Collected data
_____
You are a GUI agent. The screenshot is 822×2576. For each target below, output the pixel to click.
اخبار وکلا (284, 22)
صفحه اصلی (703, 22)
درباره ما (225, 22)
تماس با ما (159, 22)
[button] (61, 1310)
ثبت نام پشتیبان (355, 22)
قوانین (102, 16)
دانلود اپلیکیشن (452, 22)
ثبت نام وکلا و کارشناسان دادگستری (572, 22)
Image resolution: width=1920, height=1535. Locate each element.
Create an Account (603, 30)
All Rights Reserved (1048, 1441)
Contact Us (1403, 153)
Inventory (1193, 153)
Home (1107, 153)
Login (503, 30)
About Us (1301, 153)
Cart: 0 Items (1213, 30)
_____
## PROBLEM REQUIREMENTS
Wherever the string "each" appears in a line of the records, copy that line.

## RESULT OF THIS EXERCISE
You are a GUI agent. The screenshot is 822×2576. For each target below, output the pixel to click.
Image resolution: width=1920, height=1535. Locate each element.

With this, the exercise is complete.